The severe shortfall puts medically fragile children at risk for worsening health and missed opportunities for life-changing treatment and support. Many families wait months — and in some cases a year or more — to get appointments. Sometimes they’re forced to drive halfway across the state to see a doctor. Sometimes by the time they see the specialist, the child’s condition has deteriorated or the window of opportunity for treatment that could halt or significantly reduce the progress of a disease or disorder has closed.

The shortage of specialists affects all children but is especially pronounced for children with disabilities and those from low-income families, because these children rely on the state’s health insurance program, Medi-Cal. Some specialists won’t accept the state health insurance plan and if the children’s families cannot afford to pay for private insurance or out-of-pocket care, then — despite having health coverage — they will not have access to doctors they need to see.

Pediatric specialists are pediatricians who undergo extra years of medical training so they can treat children with complex health care needs such as cerebral palsy, congenital heart disease, cystic fibrosis and cancer. Children’s hospitals and medical centers across California report that it often takes a year or more to fill these positions — if they can fill them at all.

“It’s become a crisis,” said Dr. Carlos Lerner, a pediatrician who oversees a program providing specialty care for medically complex children at the Ronald Reagan UCLA Medical Center. “The fear is not just about today, but just projecting the current trend into the future, that’s where we really get worried.”

Children’s hospital leaders and pediatrician groups are calling on the state and federal government to increase the amount they pay these doctors for treating children and provide more training incentives, which are well below those of Medicare and private insurance. Without these actions, experts warned that shortages will only get worse.

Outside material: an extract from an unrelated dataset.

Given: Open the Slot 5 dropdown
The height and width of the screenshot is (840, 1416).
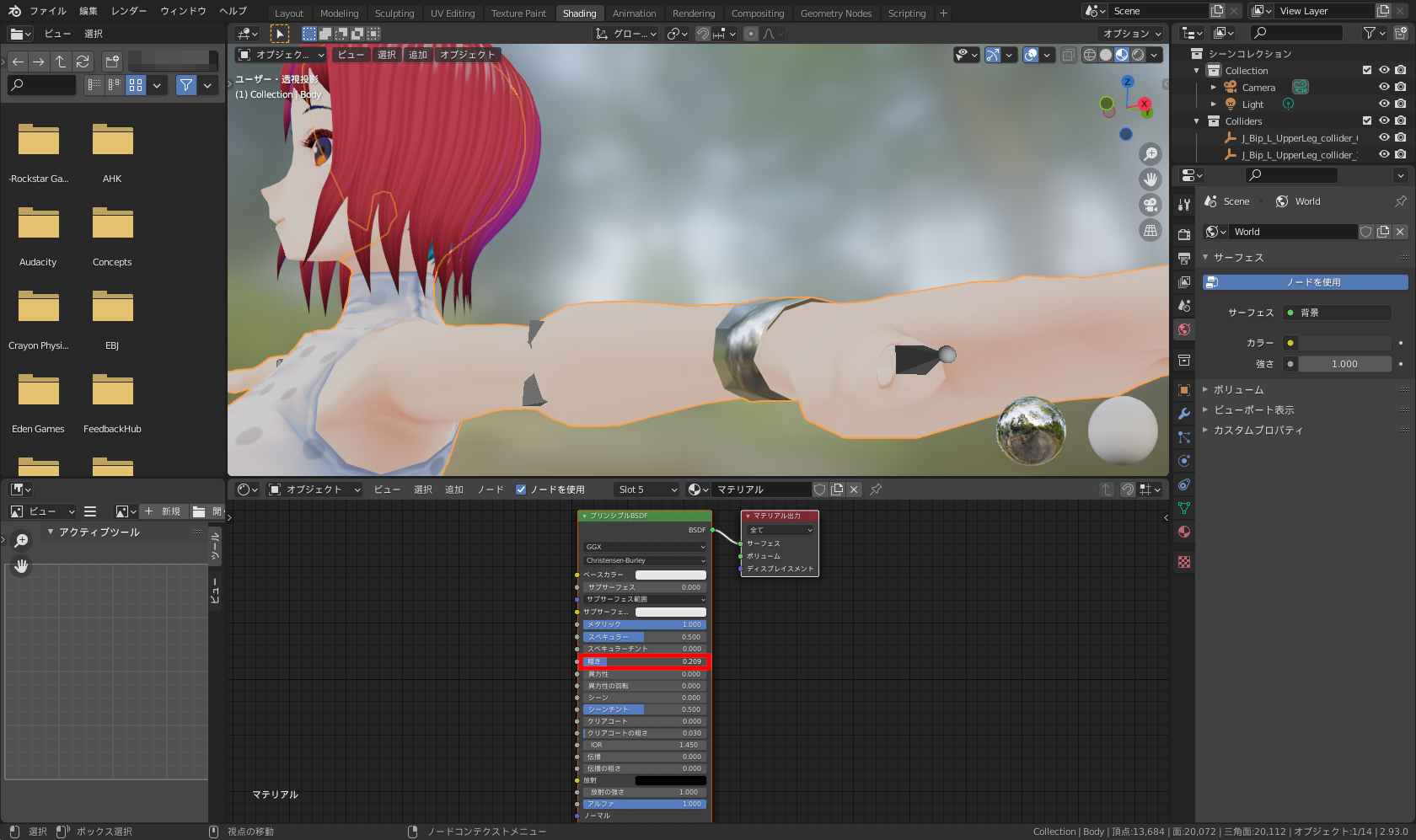Looking at the screenshot, I should 646,490.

Close to 360,000 children in California have medically complex conditions, according to the Children’s Specialty Care Coalition, an organization representing medical groups and hospitals treating children with special health care needs across California. That number is expected to double in the next decade as medical and technological advances reduce mortality rates for seriously ill children. Like Marc, these kids typically require care from multiple subspecialty physicians.

The American Board of Pediatrics report, using data from 2021-2023 across 20 pediatric disciplines, found that the number of specialists varied widely across disciplines, ranging from the one pediatric medical toxicologist for the entire state to 606 neonatal-perinatal pediatricians in California, or one for every 14,476 children. A child will require a specific specialty based on their condition, and it’s common for children with complex health care needs to need treatment from a range of specialists. The wait times compound for these children, as they wait months for one appointment, and then months for another, often delaying their diagnoses or treatment.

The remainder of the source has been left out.